Un alma para quien el bien y la felicidad de Dios son los suyos, no se inclina ya por amor, ni por confianza en las cosas creadas, y las admite solamente por deber, es decir, por voluntad de Dios, y por la concreta determinación de su voluntad. Ella, por encima de la abundancia y por debajo de la privación, vive en la plenitud de Dios, que es su bien permanente.
Dios encuentra, pues, esta alma completamente vacía de inclinaciones propias, de movimientos propios, de elecciones propias. Es como un sujeto muerto, abandonado a una indiferencia universal. La plenitud del ser divino, manifestándose así en el fondo del corazón, tiende sobre la superficie de todos los seres creados un velo de nada, que elimina todas sus distinciones y variedades. Así la criatura, en el fondo de su corazón, queda sin virtud ni eficacia, y el corazón se ve sin tendencias e inclinaciones hacia las criaturas, pues la majestad de Dios llena toda su capacidad.
El corazón que vive de Dios de esta manera queda muerto a todo el resto, y todo lo demás queda muerto para él. Corresponde a Dios, que da la vida a todas las cosas, vivificar el alma en relación a las criaturas, y a éstas en referencia al alma. La voluntad de Dios es esta vida. El corazón, movido por esta voluntad divina, es llevado hacia las criaturas y, por esta misma voluntad, las criaturas son llevadas hacia el alma, para que puedan ser acogidas por ella.

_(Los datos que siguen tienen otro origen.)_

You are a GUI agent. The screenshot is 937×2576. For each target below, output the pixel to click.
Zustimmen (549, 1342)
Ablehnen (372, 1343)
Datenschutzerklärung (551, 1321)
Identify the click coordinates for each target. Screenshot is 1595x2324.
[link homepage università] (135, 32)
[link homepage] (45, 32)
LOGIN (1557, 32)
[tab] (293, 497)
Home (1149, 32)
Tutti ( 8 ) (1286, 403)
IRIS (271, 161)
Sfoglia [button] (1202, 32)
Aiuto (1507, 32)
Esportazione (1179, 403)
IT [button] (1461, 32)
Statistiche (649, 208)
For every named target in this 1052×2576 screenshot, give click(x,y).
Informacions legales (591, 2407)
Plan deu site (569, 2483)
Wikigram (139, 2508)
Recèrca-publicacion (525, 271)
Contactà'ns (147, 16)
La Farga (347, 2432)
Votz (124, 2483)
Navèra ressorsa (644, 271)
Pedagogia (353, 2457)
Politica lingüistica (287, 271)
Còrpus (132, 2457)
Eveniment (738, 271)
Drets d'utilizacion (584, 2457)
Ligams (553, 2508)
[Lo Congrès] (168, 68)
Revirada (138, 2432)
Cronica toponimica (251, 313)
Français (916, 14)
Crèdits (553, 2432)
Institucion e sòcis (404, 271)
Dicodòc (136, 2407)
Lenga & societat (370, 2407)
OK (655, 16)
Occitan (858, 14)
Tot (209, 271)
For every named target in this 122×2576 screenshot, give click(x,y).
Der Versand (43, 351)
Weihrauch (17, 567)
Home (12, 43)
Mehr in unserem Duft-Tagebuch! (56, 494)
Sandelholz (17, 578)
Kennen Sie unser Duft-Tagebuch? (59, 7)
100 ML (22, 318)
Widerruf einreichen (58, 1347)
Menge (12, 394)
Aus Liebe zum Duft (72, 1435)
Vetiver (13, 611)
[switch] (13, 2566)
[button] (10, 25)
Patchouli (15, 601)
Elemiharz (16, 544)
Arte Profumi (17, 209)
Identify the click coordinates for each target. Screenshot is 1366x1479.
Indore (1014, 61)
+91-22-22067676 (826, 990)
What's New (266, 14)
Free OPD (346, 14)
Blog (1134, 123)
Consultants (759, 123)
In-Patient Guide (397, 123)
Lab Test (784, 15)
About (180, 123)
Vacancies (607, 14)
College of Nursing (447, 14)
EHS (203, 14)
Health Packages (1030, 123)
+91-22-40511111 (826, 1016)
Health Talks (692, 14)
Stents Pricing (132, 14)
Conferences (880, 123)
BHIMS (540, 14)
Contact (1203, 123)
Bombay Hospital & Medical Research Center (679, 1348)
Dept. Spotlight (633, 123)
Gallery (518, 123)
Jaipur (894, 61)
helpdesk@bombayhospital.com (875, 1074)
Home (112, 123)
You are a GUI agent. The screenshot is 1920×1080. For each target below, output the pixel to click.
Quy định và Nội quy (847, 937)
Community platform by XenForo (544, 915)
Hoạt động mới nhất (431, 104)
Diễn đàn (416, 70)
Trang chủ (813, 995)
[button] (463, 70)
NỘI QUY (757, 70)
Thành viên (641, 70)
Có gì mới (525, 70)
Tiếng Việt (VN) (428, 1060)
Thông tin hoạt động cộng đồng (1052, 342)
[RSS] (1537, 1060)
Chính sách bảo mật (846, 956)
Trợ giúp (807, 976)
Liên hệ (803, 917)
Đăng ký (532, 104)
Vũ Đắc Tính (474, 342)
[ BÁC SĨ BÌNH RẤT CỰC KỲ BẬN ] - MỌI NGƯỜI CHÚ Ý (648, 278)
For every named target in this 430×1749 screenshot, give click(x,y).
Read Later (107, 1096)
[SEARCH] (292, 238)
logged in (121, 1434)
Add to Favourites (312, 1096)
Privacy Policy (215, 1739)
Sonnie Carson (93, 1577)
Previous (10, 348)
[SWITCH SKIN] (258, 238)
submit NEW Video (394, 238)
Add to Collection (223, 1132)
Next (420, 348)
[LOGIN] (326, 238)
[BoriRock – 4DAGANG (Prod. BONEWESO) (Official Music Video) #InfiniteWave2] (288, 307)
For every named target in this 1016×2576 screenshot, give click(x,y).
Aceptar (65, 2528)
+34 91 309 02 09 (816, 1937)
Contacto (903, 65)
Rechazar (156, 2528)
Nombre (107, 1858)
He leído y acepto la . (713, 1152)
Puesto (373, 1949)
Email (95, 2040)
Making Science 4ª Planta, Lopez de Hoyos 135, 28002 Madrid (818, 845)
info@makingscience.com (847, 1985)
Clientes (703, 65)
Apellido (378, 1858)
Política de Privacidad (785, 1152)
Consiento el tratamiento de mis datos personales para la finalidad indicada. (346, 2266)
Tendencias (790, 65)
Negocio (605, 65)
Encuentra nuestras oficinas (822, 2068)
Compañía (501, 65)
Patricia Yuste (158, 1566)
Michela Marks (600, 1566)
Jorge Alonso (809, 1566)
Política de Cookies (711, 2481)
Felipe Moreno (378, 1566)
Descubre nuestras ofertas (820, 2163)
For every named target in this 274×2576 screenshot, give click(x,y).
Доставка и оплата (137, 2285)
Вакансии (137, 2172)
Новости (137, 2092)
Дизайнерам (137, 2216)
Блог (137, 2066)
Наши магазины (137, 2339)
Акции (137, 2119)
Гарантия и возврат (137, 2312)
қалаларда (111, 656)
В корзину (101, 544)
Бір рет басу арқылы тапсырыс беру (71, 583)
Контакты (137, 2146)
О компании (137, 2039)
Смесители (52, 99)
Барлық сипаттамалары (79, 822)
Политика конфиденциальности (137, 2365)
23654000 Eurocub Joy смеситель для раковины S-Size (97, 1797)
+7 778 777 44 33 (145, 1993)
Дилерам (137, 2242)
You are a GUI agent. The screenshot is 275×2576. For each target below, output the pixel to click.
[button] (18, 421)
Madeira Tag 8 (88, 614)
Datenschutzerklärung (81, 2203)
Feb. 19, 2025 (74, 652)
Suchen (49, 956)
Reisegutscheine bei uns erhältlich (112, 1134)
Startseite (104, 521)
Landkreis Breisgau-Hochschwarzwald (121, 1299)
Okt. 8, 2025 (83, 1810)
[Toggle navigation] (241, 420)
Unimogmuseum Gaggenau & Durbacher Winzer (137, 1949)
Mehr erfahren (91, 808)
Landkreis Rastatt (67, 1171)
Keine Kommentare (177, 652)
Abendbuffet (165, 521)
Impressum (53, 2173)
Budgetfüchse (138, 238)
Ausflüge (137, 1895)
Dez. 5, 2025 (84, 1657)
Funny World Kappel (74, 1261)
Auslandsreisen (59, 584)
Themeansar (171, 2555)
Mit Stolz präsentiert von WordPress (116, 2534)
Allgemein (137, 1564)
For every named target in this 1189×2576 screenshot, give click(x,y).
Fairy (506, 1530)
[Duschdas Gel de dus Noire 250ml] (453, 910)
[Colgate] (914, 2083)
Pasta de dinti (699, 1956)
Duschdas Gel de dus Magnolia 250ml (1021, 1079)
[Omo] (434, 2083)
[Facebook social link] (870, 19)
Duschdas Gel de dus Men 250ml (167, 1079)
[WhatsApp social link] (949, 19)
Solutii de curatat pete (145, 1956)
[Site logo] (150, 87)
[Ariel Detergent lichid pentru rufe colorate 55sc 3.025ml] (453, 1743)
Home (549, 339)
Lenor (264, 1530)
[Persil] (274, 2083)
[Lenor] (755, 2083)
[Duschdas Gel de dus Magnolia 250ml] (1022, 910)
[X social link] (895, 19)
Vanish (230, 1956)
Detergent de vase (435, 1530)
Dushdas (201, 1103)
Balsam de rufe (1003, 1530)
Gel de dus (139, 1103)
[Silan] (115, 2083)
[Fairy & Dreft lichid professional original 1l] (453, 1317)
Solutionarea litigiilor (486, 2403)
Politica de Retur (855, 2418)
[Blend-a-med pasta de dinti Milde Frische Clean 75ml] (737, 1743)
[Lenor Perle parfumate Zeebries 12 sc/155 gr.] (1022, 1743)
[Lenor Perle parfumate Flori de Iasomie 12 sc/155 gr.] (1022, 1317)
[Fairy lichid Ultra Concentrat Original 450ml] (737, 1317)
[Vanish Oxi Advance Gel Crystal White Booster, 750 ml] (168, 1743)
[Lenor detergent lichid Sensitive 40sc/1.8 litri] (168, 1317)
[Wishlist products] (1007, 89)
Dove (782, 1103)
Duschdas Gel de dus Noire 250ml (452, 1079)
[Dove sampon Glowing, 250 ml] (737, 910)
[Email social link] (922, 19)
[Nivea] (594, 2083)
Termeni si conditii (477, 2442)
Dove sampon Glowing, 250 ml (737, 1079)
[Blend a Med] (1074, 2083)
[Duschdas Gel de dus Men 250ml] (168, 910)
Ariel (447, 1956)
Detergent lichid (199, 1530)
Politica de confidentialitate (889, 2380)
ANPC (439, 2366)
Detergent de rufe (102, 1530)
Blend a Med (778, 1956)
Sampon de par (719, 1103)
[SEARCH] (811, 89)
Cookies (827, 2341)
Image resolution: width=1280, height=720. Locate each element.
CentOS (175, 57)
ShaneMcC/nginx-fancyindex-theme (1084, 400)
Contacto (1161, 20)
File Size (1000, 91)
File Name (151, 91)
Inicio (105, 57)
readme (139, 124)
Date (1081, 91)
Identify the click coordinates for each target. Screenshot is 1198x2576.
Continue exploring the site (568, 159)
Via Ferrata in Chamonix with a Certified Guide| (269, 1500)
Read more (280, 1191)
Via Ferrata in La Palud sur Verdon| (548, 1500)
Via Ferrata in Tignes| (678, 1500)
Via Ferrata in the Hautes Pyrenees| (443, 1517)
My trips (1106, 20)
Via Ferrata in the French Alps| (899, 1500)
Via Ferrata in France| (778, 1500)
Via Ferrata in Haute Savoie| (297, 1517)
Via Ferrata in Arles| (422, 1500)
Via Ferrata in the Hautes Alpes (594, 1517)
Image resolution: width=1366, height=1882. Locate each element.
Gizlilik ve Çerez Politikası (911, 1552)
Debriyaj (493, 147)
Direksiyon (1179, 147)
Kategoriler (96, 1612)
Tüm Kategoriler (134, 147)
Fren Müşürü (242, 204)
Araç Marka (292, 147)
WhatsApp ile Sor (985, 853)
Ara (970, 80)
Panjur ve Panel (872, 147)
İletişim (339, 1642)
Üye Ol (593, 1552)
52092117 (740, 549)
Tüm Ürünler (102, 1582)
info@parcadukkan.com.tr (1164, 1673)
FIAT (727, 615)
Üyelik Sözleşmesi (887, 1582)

Sin esta virtud divina de la libre disposición de Dios, lo creado no es recibido por el alma, y el alma no se dirige a ello. Esta reducción de todo lo creado, primero a la nada y seguidamente al punto de la ordenación de Dios, hace que en cada instante Dios es para el alma Dios mismo y todas las cosas. Pues cada momento es, en el fondo del alma, un contentamiento de Dios solo y un abandono sin límites a todo lo creado posible, o mejor, a todo lo creado o creable por la voluntad de Dios. Y así cada momento lo contiene todo.